Un soldat ukrainien passe devant l'église Saint-André à Boutcha en Ukraine, le 13 avril 2022 - Fadel SENNA - AFP
Un soldat ukrainien passe devant l'église Saint-André à Boutcha en Ukraine, le 13 avril 2022 - Fadel SENNA - AFP

Boutcha est une ville martyre. Dans ce point stratégique au nord de Kiev, des centaines de civils sont morts depuis le 24 février, selon le dernier recensement des autorités ukrainiennes. Début avril, les images terribles des charniers, découverts après le départ des troupes russes, avaient choqué le monde entier.

Mais près de quatre mois après le début de la guerre, la vie reprend peu à peu. Les commerçants ont par exemple retrouvé leurs emplacements au marché de la ville.

"On est rentrés il y a 3 semaines et demi... On a repris le travail juste après, quand l'électricité a été remise en route, on a dû réparer le rideau métallique aussi... On est revenus parce qu'il faut bien travailler", dit à BFMTV Viktor, boucher.

Selon lui, "la ville est plus sûre" qu'il y a encore quelques semaines. "La défense aérienne fonctionne bien! D'ailleurs ce matin on a entendu une roquette dans le ciel... mais elle a été détruite, elle n'a pas atteint le sol."

"Il y a de plus en plus de monde chaque jour"

D'autres commerces ont rouvert, y compris des restaurants. C'est le cas de la pizzeria Divine, où travaille Tetyana, qui a repris du service à la mi-juin. "Il y a de plus en plus de monde chaque jour. Je suis revenue à Boutcha juste après la fin de l'occupation et il n'y avait personne dans les rues. Mais la vie est de retour désormais", se réjouit-elle.

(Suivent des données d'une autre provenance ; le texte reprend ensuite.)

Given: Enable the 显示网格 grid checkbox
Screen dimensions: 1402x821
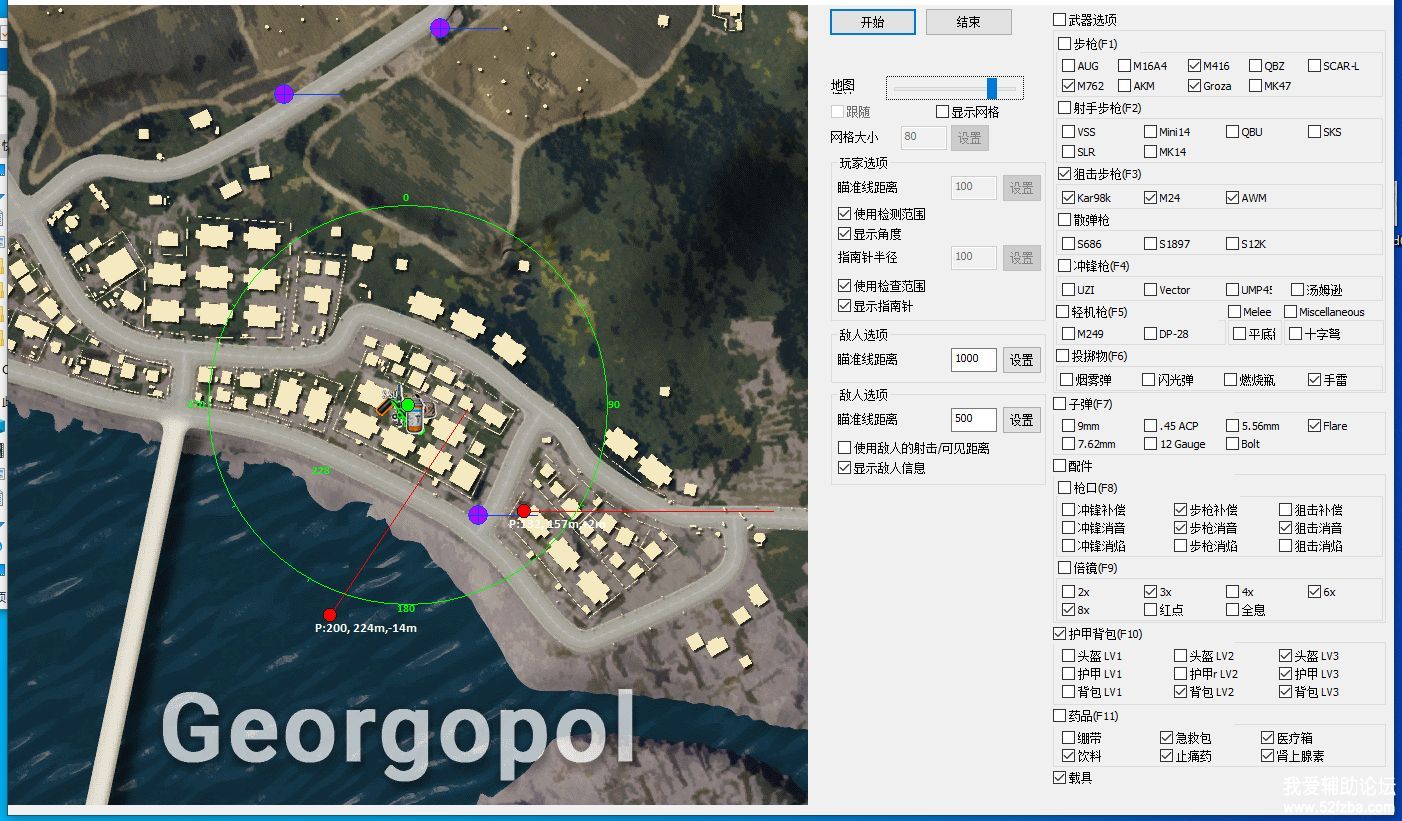Looking at the screenshot, I should click(943, 112).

Mais le traumatisme de la guerre, et les combats qui se poursuivent inlassablement dans l'Est du pays, sont dans toutes les têtes.

"On essaie de retrouver notre vie d'avant, mais ce n'est pas si facile. Tous les matins en allant au travail je vois des maisons incendiées, des routes défoncées, l'asphalte brûlé...", raconte Borys, propriétaire d'un bar. "Ces images resteront en nous. Mais il faut qu'on soit fort, qu'on retrouve une vie normale", résume-t-il.